Apart from the work and the breaking changes there is one thing to consider: if a device/VM has multiple IP addresses, you need multiple service definitions. Especially with dual stack setups, this isn't really funny.

BTW: the way services are defined is not perfect in general. Services usually depend on the role of the device. E.g. with icinga this can be defined automagically, but this is far beyond this issue :)

[engageant]

We're in need of this as well, and I'd also like to suggest that however this gets implemented that the services are still visible on the device or VM's main page.

[kfox1111]

We've also hit this, trying to roughly map k8s pods as netbox vm's.

[Yarli]

I also hit this issue too.
We have 2 HA firewalls using CARP/FHRP groups for our public IP addresses which are shared across the 2 units.
Trying to assign an open port on a public IP address seem to only allow when the public IP is directly assigned to the device, therefore we can see the single CARP public ip per firewall, but not hte remaining shared (virtual IP's) assigned onthe FHRP group.
Oddly the "Service" section shows on the FHRP group, but i'm unsure how you would ever populate it when the requirement is there to specify a device of virtual machine. I feel a 3rd tab is needed for FHRP groups as well.

Having said all that, if you don't specify anything in the device/VM drop down, and then type your Public IP into the IP address box, it does let you select it, then if you go back up to the device box and type in the device and select it, you can then save the form and it then does show up against the FHRP group and on the device as well.
Maybe the filter on the IP address dropdown jsut needs extending to include any associated IP's via the FHRP groups as well ??

[mmfreitas]

I also have the need to record the service on a FHRP Group IP Address, would love to see this in the next implementation of 3.5 or 3.6 if it's not too much of a hustle.

[Omripresent]

I run into the same problem when I try to document exposed kubernetes services. From my point of view, it make sense to assign a service only to an ip address and never direct to a device or vm. The ip address could then assigned to an interface of a device or vm or via FHRP to interfaces at multiple devices/vm`s.
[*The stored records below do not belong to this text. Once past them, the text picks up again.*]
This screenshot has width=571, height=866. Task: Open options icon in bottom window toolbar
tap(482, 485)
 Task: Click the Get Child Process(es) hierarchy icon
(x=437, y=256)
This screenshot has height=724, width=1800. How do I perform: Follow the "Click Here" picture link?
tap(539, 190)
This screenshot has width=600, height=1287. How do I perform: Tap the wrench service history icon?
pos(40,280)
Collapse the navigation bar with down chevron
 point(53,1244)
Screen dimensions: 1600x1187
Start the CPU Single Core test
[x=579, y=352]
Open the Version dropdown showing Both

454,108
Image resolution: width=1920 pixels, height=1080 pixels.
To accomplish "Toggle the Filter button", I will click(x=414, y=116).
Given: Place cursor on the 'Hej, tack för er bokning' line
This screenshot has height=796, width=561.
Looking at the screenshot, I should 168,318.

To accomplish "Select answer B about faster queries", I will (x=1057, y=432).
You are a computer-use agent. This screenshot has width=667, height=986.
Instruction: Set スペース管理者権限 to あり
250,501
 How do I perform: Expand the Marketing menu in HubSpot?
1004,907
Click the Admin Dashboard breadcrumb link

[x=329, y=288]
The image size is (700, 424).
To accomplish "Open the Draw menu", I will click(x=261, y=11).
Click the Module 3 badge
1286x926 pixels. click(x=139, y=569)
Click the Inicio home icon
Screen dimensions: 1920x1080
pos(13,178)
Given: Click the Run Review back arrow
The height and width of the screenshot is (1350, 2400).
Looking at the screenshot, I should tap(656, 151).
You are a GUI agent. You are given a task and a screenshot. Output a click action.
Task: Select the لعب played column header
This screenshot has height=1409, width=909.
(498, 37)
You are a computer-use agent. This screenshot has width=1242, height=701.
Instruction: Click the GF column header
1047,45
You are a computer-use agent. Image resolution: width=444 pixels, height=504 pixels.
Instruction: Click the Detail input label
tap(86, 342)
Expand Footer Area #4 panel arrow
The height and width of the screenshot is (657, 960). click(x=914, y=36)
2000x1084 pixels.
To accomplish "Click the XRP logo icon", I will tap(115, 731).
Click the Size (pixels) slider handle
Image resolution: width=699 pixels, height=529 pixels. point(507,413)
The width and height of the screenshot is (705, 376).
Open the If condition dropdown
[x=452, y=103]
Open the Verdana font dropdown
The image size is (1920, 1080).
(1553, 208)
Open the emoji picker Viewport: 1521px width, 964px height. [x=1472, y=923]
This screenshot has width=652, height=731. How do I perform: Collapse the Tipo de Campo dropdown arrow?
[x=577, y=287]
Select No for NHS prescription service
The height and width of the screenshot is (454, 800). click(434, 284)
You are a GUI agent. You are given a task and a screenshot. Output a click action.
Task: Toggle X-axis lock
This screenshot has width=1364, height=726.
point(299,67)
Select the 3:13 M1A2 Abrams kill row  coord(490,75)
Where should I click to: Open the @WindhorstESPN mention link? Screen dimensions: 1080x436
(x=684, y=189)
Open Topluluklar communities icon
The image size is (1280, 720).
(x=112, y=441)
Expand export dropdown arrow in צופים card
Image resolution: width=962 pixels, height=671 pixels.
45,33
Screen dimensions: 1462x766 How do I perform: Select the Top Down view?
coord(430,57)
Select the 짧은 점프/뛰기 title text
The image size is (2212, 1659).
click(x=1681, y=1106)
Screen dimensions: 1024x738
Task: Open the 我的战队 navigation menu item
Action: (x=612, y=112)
I see it differently, in case of F5 and other highly available deployments, the actual used IP is never attached to a given interface, it would respond to ARP requests if the virtual address is on the same subnet as one of its vlan interfaces, or if the prefix is routed to the F5.

In those cases it would make more sense to be able to attach a server to a set of devices, physical or virtual, and associate an address to it (not restricted to ones attached to the devices).

This would more accurately represent the "real world" deployment.

In cases of HA Proxy and Keepalived for example, the same process can be used, the service address would be the same as of teh FHRP group and the associated devices would be the number of HA Proxy servers, this way there's flexibility to allow both use cases.